互いにどうしてここにいるのかは分かっている。

いきなり会議中に飛ばされて、人間達、国体達の不仲に呆れた神が久々にノアの箱舟の時のような洪水でも起こそうかと言うのを止めるため、魔王を倒さねばならないと自分は言われたし、相手も言われているはずだ。

しかしそれを伝えに来たローマ帝国いわく、魔王の間の扉が開く条件はそれぞれ違っていて、しかも魔王を倒した先着一名様にはなんでも願いを叶えてくれるとのこと。

スペイン的にはそれならもう叶えたい願いと言うのはあるわけなのだが、もちろん条件も願いも他の奴には秘密である。
下手に明かして邪魔をされては敵わない。

自分がそんな感じなので、フランスの方もそのあたりの話になると微妙に話題を反らしてくるのも分かっていて、だから互いにそのあたりには触れないまま、しかし1人よりは2人の方が色々やりやすかろうと、なんとなく一緒に行動をしていた。

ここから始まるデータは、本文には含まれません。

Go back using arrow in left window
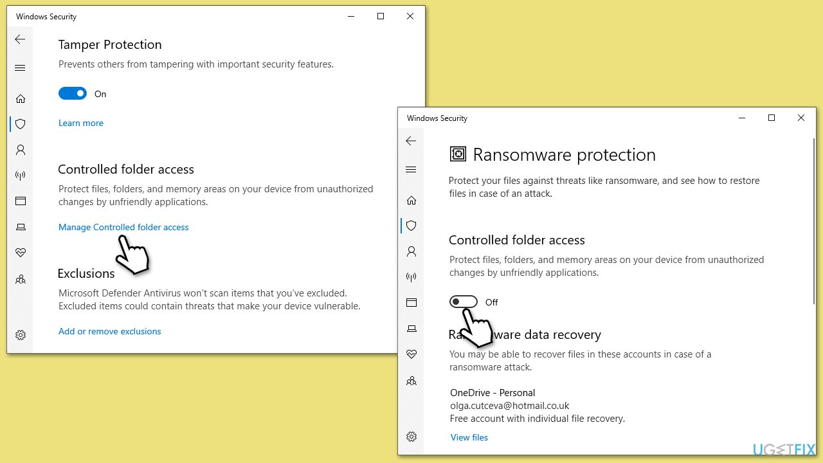Viewport: 823px width, 463px height. (x=20, y=39)
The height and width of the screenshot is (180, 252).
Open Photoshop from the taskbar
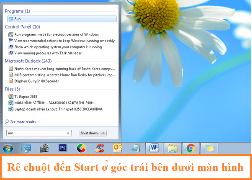(x=63, y=148)
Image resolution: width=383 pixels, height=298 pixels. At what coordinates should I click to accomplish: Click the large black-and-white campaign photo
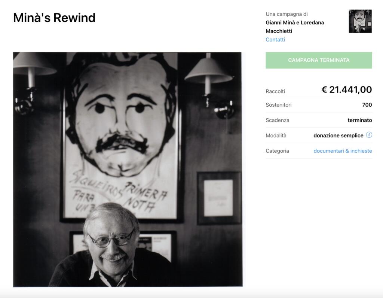[128, 169]
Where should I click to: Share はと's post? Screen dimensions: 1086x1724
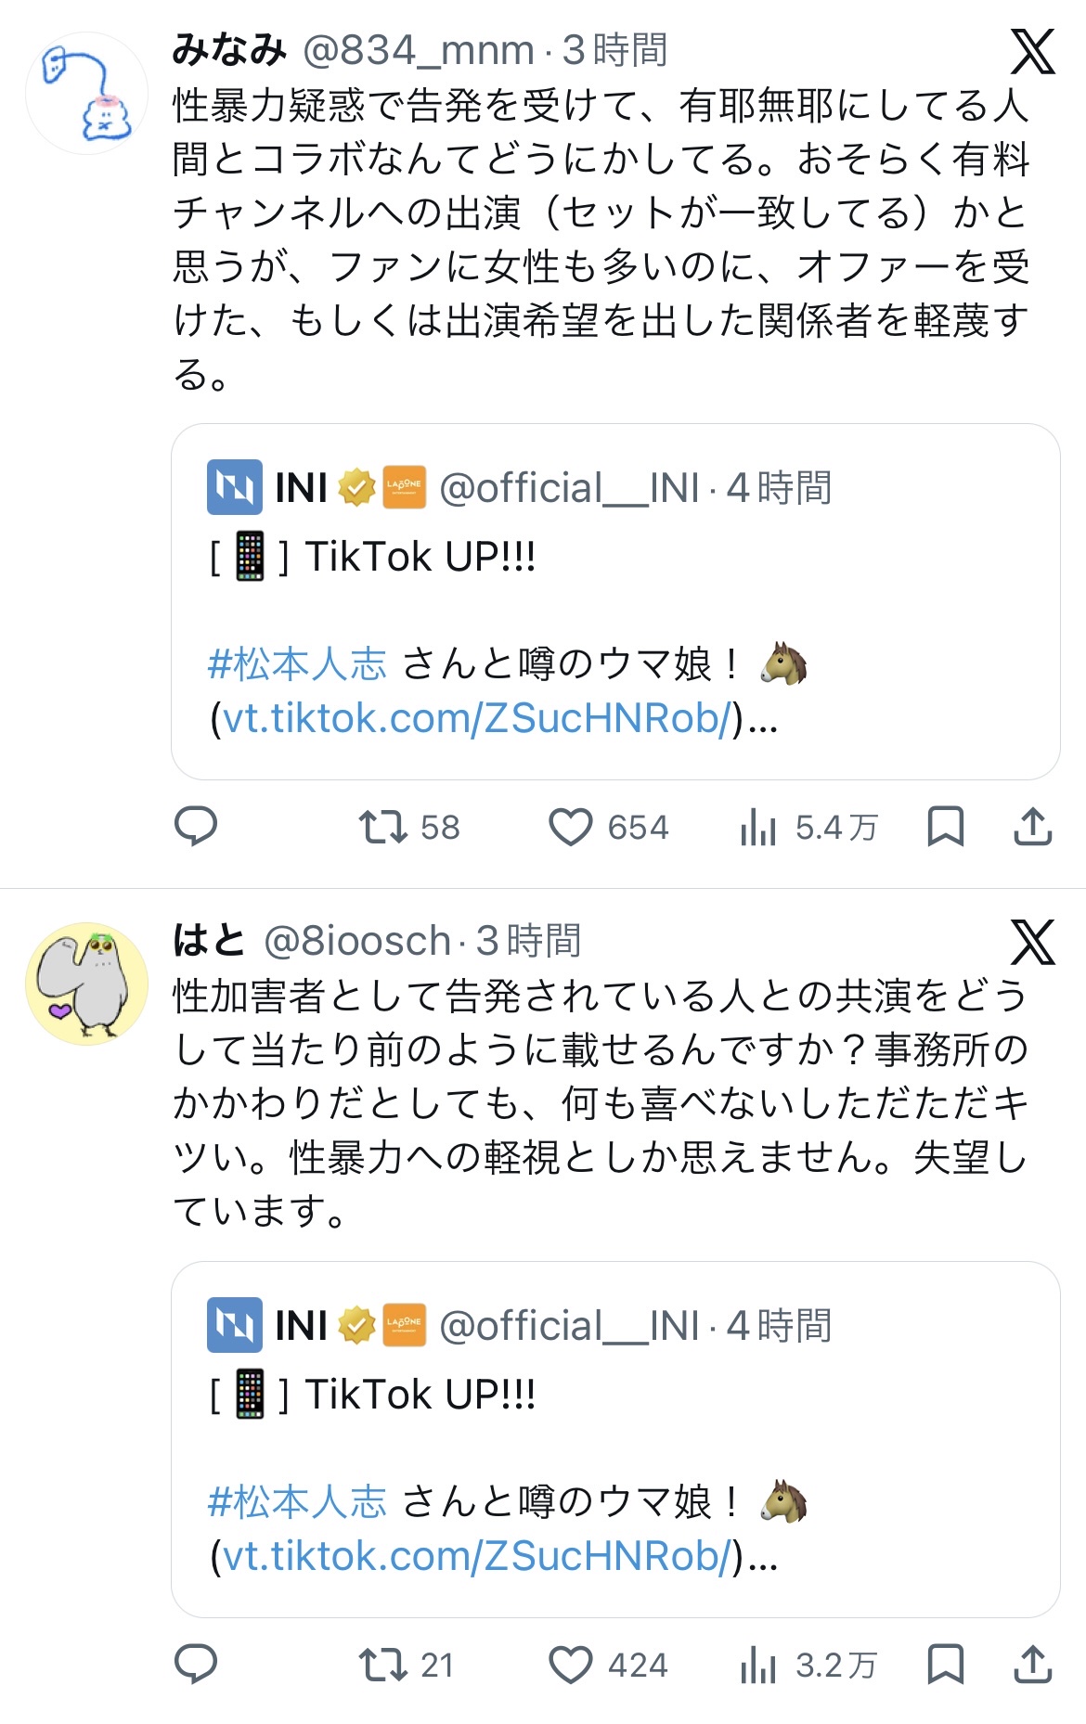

まあ現実世界では悪友とひとくくりにされる相手だけに、気を使わないで良いのと、ある程度能力を知っていて、さらに行動パターンも予測がつくのはやりやすいし、ありがたい。
それはフランスの方もなのだろうが。

「ほんま華ないわぁ~。
まあ…自分みたいなんでもいないよりはマシやけどな。
戦力いう意味で言うならプーちゃんの方がお役立ちな気がせえへんでもないなぁ」
「ちょ、ひどいっ!お兄さん自身が十分華でしょっ!!
それに単純に戦闘ならお前自分でやるだろうし、お兄さんみたいに魅力あふれるコミュ力が高い相手の方が情報収集とか出来て良いじゃない」
「…人懐こくして街のみんなから情報集めるとかやったら、それこそ親分自分でやるわ。
むしろ今後の魔王までの道のり考えたり戦略たてたり出来る相手が欲しいねん」
「あ…それは確かに…じゃ、とりあえずプーちゃん探そうか?」
「ああ、ええねぇ…」

では具体的にどうするか?など相談する事はない。
なんとなく一緒に行動してなんとなくギリギリまでは共闘するつもりなのと同じく、なんとなくそんな話をしているだけだ。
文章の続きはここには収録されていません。